• Treść polecenia: Proszę sformatować wszystkie poniższe dane jako listę numerowaną, z pominięciem pustych wierszy.
═══ Dostarczone dane
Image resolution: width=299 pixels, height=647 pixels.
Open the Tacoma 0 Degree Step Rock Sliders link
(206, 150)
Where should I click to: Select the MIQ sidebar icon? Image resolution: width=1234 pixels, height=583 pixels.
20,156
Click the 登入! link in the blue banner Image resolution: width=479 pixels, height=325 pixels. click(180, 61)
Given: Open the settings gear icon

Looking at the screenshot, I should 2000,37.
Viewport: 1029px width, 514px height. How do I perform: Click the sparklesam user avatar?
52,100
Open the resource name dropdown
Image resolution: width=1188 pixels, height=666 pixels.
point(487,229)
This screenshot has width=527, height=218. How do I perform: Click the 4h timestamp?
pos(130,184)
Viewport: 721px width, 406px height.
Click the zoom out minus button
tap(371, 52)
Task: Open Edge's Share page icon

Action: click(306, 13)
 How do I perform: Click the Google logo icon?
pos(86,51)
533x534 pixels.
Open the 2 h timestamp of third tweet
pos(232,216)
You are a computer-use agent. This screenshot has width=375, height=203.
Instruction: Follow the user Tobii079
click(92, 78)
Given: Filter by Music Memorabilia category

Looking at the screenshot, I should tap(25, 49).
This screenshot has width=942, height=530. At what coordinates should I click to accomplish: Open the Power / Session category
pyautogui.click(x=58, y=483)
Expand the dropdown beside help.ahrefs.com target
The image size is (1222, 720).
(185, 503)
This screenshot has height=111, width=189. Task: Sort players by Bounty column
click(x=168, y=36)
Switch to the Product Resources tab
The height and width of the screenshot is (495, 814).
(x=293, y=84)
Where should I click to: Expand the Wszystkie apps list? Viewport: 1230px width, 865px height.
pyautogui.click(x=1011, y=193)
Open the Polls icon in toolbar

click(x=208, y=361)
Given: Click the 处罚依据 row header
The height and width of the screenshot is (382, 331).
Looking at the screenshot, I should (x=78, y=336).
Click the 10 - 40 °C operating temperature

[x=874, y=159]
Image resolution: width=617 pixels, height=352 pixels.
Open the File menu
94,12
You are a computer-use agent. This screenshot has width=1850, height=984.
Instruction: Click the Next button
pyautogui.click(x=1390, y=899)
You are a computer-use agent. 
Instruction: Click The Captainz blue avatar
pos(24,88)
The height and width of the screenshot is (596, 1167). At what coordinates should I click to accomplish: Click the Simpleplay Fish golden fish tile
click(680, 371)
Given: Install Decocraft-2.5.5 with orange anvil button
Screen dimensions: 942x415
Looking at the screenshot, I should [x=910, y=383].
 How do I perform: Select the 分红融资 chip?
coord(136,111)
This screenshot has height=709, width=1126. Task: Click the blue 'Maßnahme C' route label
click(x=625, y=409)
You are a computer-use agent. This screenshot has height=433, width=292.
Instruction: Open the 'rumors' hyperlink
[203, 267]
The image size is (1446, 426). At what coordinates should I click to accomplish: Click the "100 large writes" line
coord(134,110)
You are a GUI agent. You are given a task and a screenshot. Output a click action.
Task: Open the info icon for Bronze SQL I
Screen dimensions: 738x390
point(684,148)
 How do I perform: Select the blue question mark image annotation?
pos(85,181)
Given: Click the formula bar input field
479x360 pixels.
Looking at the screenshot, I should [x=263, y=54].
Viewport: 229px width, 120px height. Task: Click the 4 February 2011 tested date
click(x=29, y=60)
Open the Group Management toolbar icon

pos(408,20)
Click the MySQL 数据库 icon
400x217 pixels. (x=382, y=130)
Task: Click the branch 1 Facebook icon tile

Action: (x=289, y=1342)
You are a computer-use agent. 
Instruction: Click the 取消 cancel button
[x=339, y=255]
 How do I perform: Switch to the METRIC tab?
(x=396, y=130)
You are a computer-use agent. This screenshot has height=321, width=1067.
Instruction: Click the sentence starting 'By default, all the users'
══════
• Rozwiązanie zadania:
1. Image resolution: width=299 pixels, height=647 pixels.
2. Open the Tacoma 0 Degree Step Rock Sliders link
3. (206, 150)
4. Where should I click to: Select the MIQ sidebar icon? Image resolution: width=1234 pixels, height=583 pixels.
5. 20,156
6. Click the 登入! link in the blue banner Image resolution: width=479 pixels, height=325 pixels. click(180, 61)
7. Given: Open the settings gear icon
8. Looking at the screenshot, I should 2000,37.
9. Viewport: 1029px width, 514px height. How do I perform: Click the sparklesam user avatar?
10. 52,100
11. Open the resource name dropdown
12. Image resolution: width=1188 pixels, height=666 pixels.
13. point(487,229)
14. This screenshot has width=527, height=218. How do I perform: Click the 4h timestamp?
15. pos(130,184)
16. Viewport: 721px width, 406px height.
17. Click the zoom out minus button
18. tap(371, 52)
19. Task: Open Edge's Share page icon
20. Action: click(306, 13)
21.  How do I perform: Click the Google logo icon?
22. pos(86,51)
23. 533x534 pixels.
24. Open the 2 h timestamp of third tweet
25. pos(232,216)
26. You are a computer-use agent. This screenshot has width=375, height=203.
27. Instruction: Follow the user Tobii079
28. click(92, 78)
29. Given: Filter by Music Memorabilia category
30. Looking at the screenshot, I should tap(25, 49).
31. This screenshot has width=942, height=530. At what coordinates should I click to accomplish: Open the Power / Session category
32. pyautogui.click(x=58, y=483)
33. Expand the dropdown beside help.ahrefs.com target
34. The image size is (1222, 720).
35. (185, 503)
36. This screenshot has height=111, width=189. Task: Sort players by Bounty column
37. click(x=168, y=36)
38. Switch to the Product Resources tab
39. The height and width of the screenshot is (495, 814).
40. (x=293, y=84)
41. Where should I click to: Expand the Wszystkie apps list? Viewport: 1230px width, 865px height.
42. pyautogui.click(x=1011, y=193)
43. Open the Polls icon in toolbar
44. click(x=208, y=361)
45. Given: Click the 处罚依据 row header
46. The height and width of the screenshot is (382, 331).
47. Looking at the screenshot, I should (x=78, y=336).
48. Click the 10 - 40 °C operating temperature
49. [x=874, y=159]
50. Image resolution: width=617 pixels, height=352 pixels.
51. Open the File menu
52. 94,12
53. You are a computer-use agent. This screenshot has width=1850, height=984.
54. Instruction: Click the Next button
55. pyautogui.click(x=1390, y=899)
56. You are a computer-use agent. 
57. Instruction: Click The Captainz blue avatar
58. pos(24,88)
59. The height and width of the screenshot is (596, 1167). At what coordinates should I click to accomplish: Click the Simpleplay Fish golden fish tile
60. click(680, 371)
61. Given: Install Decocraft-2.5.5 with orange anvil button
62. Screen dimensions: 942x415
63. Looking at the screenshot, I should [x=910, y=383].
64.  How do I perform: Select the 分红融资 chip?
65. coord(136,111)
66. This screenshot has height=709, width=1126. Task: Click the blue 'Maßnahme C' route label
67. click(x=625, y=409)
68. You are a computer-use agent. This screenshot has height=433, width=292.
69. Instruction: Open the 'rumors' hyperlink
70. [203, 267]
71. The image size is (1446, 426). At what coordinates should I click to accomplish: Click the "100 large writes" line
72. coord(134,110)
73. You are a GUI agent. You are given a task and a screenshot. Output a click action.
74. Task: Open the info icon for Bronze SQL I
75. Screen dimensions: 738x390
76. point(684,148)
77.  How do I perform: Select the blue question mark image annotation?
78. pos(85,181)
79. Given: Click the formula bar input field
80. 479x360 pixels.
81. Looking at the screenshot, I should [x=263, y=54].
82. Viewport: 229px width, 120px height. Task: Click the 4 February 2011 tested date
83. click(x=29, y=60)
84. Open the Group Management toolbar icon
85. pos(408,20)
86. Click the MySQL 数据库 icon
87. 400x217 pixels. (x=382, y=130)
88. Task: Click the branch 1 Facebook icon tile
89. Action: (x=289, y=1342)
90. You are a computer-use agent. 
91. Instruction: Click the 取消 cancel button
92. [x=339, y=255]
93.  How do I perform: Switch to the METRIC tab?
94. (x=396, y=130)
95. You are a computer-use agent. This screenshot has height=321, width=1067.
96. Instruction: Click the sentence starting 'By default, all the users'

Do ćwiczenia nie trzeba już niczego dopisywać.